Lou Dobbs Leaves CNN
24 Nov 2009Last week, when CNN anchor Lou Dobbs unexpectedly resigned from his position, one couldn’t help but wonder whether his managers at CNN had simply had enough. By the time Dobbs left CNN – whether he was pushed out or not – he had become a lightning rod for the network, drawing a storm of criticism for his blistering, often ill-informed, tirades against illegal immigration, not a few of which were tainted by hate-mongering and thinly-veiled racism.
The question is: what took so long? For a network with “News” as its middle name, one would think Dobbs had become an embarrassment for CNN. Far from sticking to the objective reporting of verifiable facts – the job of every “hard news” reporter – Dobbs had strayed into the zone of free-floating subjectivity, blurring the line between fact and opinion, and at times drifting off into the alternate reality of racially-tinged conspiracy theories.

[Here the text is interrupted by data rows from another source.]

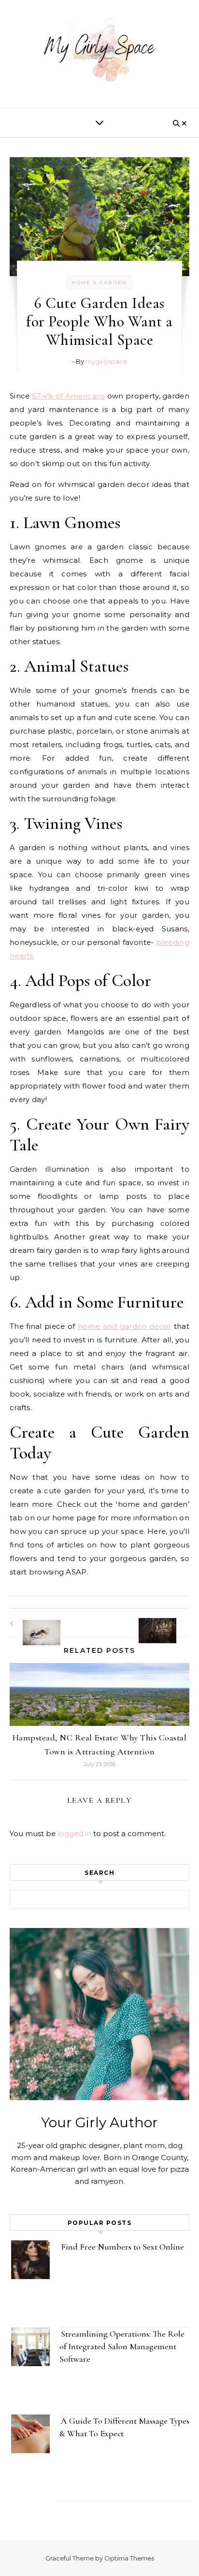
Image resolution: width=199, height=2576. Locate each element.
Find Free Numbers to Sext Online (123, 2246)
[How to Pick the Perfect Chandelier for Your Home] (167, 1621)
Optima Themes (129, 2558)
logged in (74, 1833)
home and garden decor (124, 1326)
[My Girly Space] (99, 50)
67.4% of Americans (68, 395)
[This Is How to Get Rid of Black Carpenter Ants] (31, 1623)
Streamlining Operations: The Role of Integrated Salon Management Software (122, 2346)
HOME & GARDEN (99, 283)
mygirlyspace (106, 361)
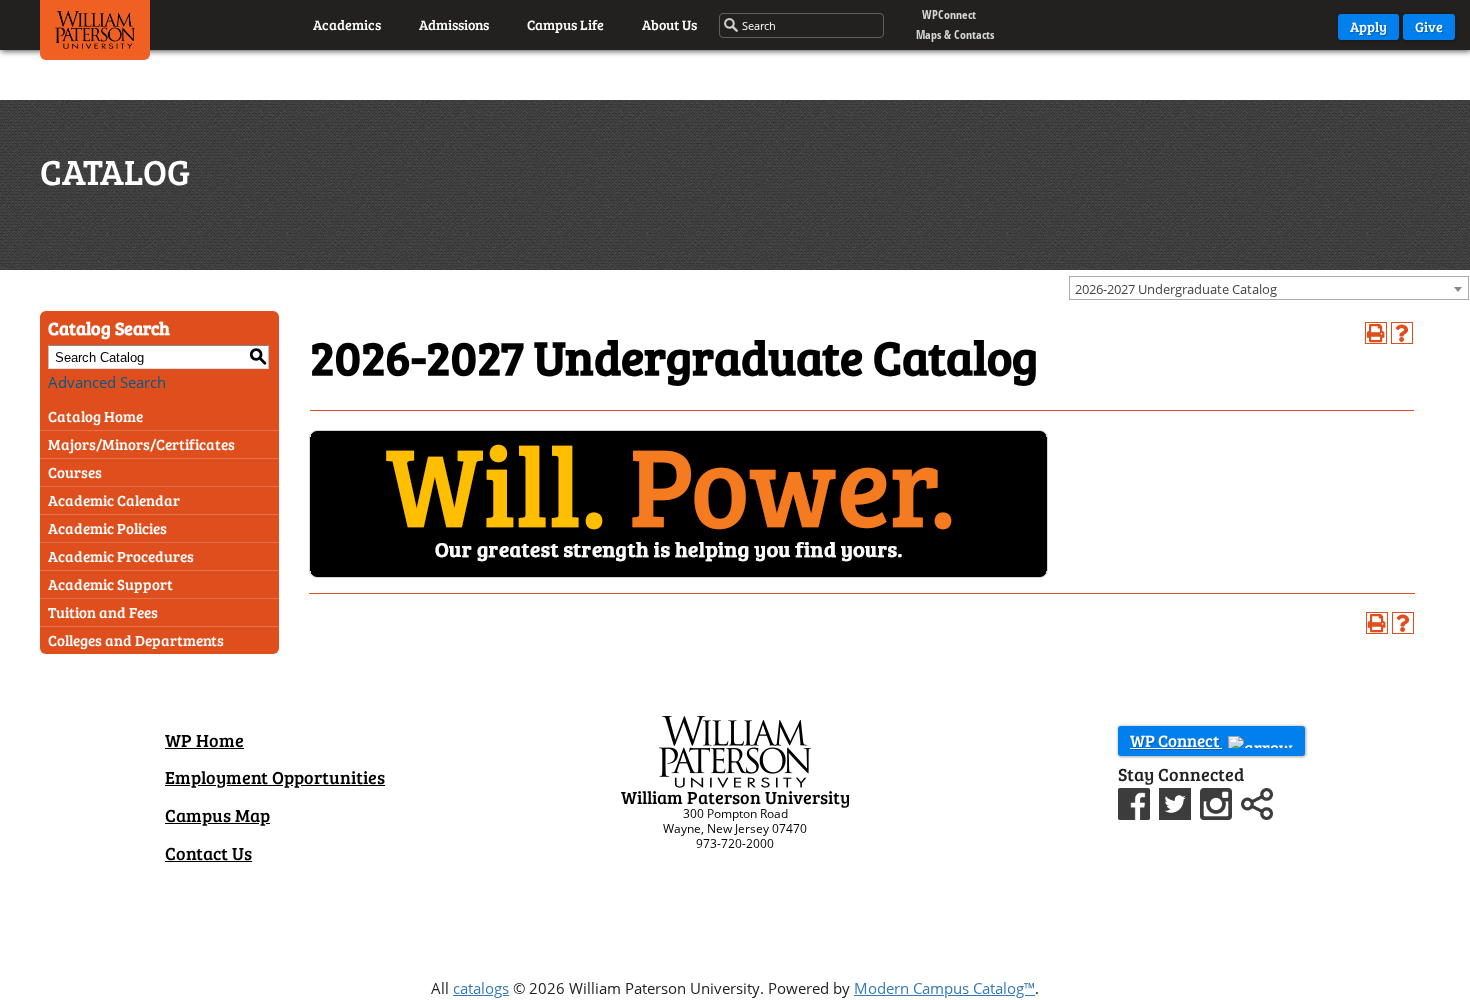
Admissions (454, 24)
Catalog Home (95, 416)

This was especially apparent in his promotion of the so-called “birther” movement, those claiming that President Obama was not born in the United States, and therefore was not entitled to be President – despite verifiable proof that Mr. Obama was born in Hawaii.
Another example was Dobbs’s assertion that illegal immigrants were bringing new leprosy cases into the United States by the thousands – a claim he continued to defend even after it was shown to be baseless. Yet another example which was shown to be the opposite was that immigrants commit more crimes than Americans. Dobbs also was fond of speculating that the U.S. government was conspiring with the Mexican and Canadian governments to form a “North American Union,” and that Mexican immigrants were seeking to re-conquer the southwestern United States for Mexico.
Oddly, through all of this, Dobbs remained at the anchor desk, retailing his own opinions under the mantle of hard news, and stirring up uncritical opposition to immigration, in any of its many forms. None of this was a constructive contribution to the debate over immigration reform. Serious-minded people recognize that immigration policy is fraught with many complex and difficult trade-offs, decisions that don’t lend themselves to the neatly binary simplicities of Lou Dobbs. What Dobbs did was add heat, not light, to the national immigration debate, with his incendiary rhetoric. To people shaken by the economic convulsions of a deep recession, and its aftershocks, he offered an all-purpose scapegoat for their woes, in the form of “the immigrant.”
Dobbs’s departure gives hope that the immigration reform debate will henceforth be conducted in a more civil tone, with malice toward none and due respect for verifiable facts. Hopefully, this will help to lower the temperature of the debate. I am reminded of the last words of the great German poet, Johann Wolfgang von Goethe, who supposedly exclaimed on his deathbed, “Light! More light!” Let us hope that light, rather than heat, will be the hallmark of the immigration debate, from now on.